:: Text block ::
----------

An application that uses OLE can cooperate with other OLE applications to produce documents containing different kinds of data, all of which are easily manipulated by the user. The user editing such a document is able to improve the document by employing the best features of many different applications. An application that implements OLE gives its users the ability to move away from an application-centered view of computing, in which the tool used to complete a task is often a single application, and toward a document-centered view, in which users can employ as many tools as they choose to complete a job.
A single OLE document can contain many kinds of data in many different formats; such a document is called a compound document. A compound document uses the facilities of different OLE applications to manipulate the different kinds of data it displays. Any kind of data format can be incorporated into a compound document; with little or no extra code, OLE applications can even support data formats that have not yet been invented. The user working with a compound document does not need to know which data formats are compatible with one another or how to find and start the applications that created the data. Whenever a user chooses to work with part of a compound document, the application responsible for that part of the document starts automatically.

----------

:: Provided data ::
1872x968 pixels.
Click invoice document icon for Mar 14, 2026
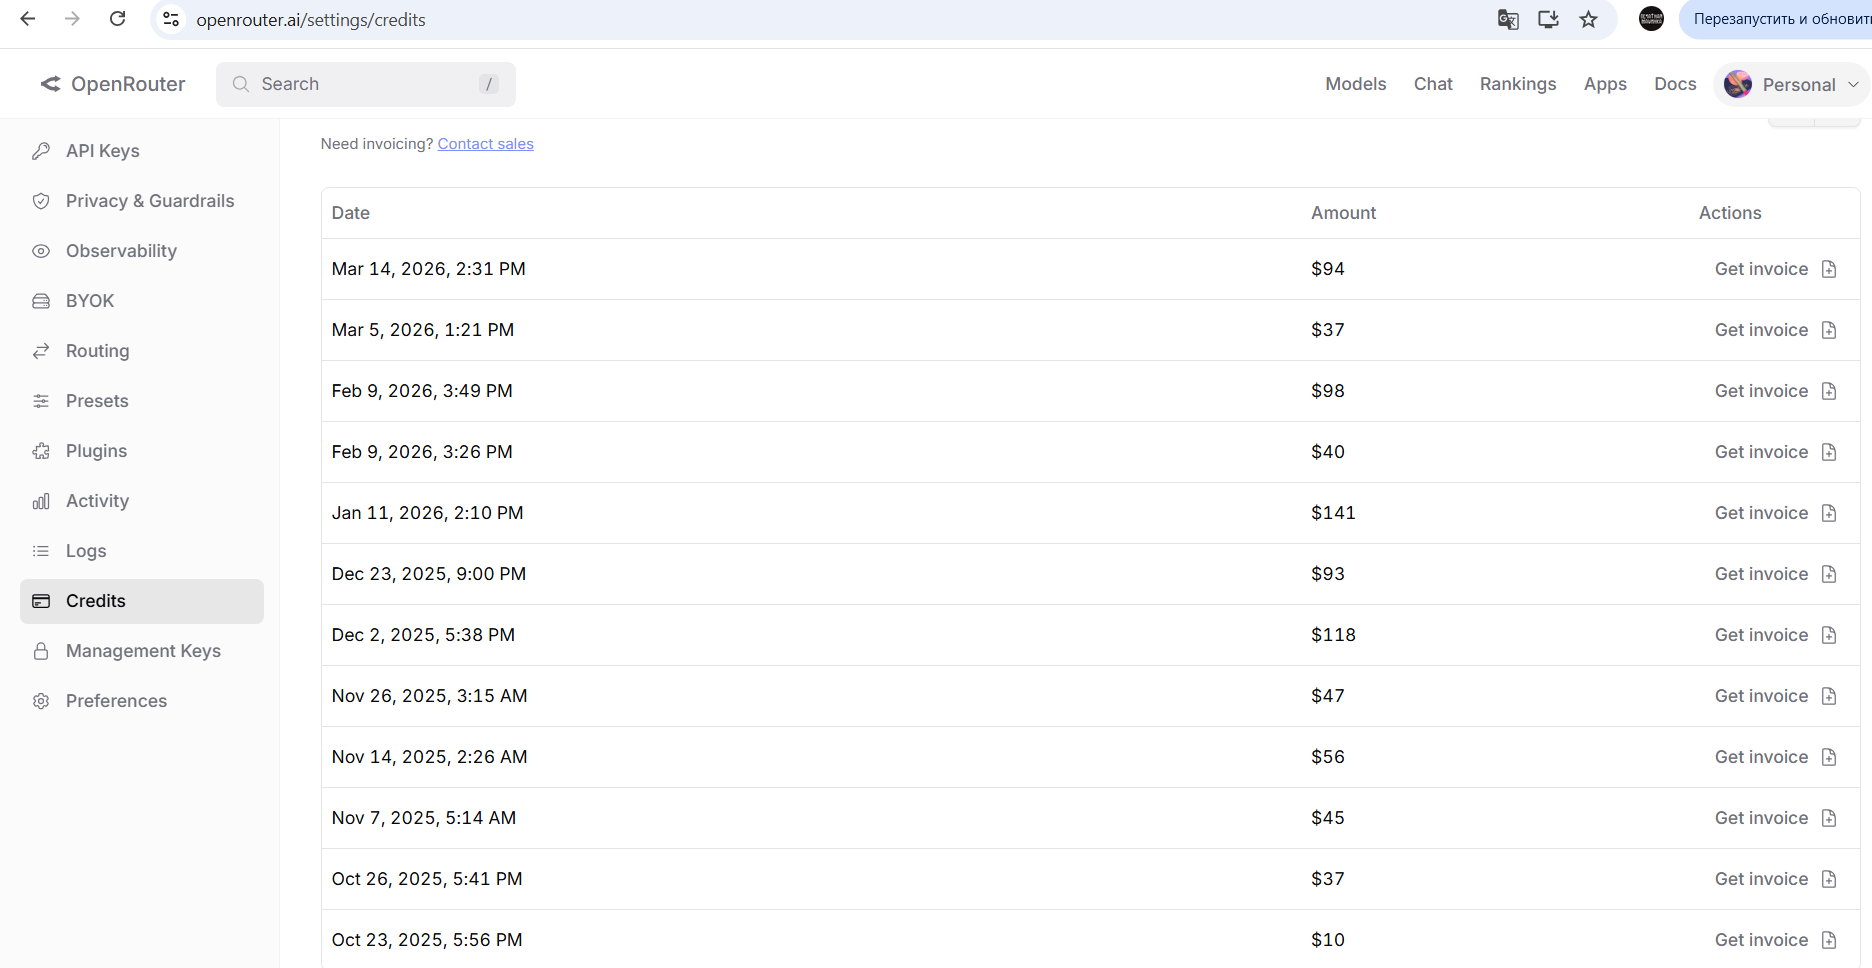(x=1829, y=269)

----------

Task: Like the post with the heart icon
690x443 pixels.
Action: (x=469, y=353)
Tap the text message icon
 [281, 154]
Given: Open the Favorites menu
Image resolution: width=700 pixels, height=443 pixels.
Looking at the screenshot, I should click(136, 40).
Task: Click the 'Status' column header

----------

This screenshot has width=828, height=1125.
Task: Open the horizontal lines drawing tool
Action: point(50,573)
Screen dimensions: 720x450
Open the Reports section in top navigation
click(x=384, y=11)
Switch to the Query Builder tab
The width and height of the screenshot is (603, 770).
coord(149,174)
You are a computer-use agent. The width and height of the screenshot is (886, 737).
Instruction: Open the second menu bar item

----------

:: Assignment ::
Please carry on the passage about OLE and compound documents from the point where it ends. The items have no connection to the passage on OLE.

:: Answer to this problem ::
A compound document could be a brochure that included text, charts, ranges of cells in a spreadsheet, and illustrations. The user working with this brochure could automatically switch between the applications that produced its components. The information could be embedded in the document, or the document could contain links to certain information instead of containing the information itself. If the brochure used links, it would provide only minimal storage for the data to which it was linked, and it could be updated automatically whenever the linked data changed.
The OLE feature depends on the dynamic-link libraries OLECLI.DLL, OLESVR.DLL, and SHELL.DLL. These are redistributable libraries.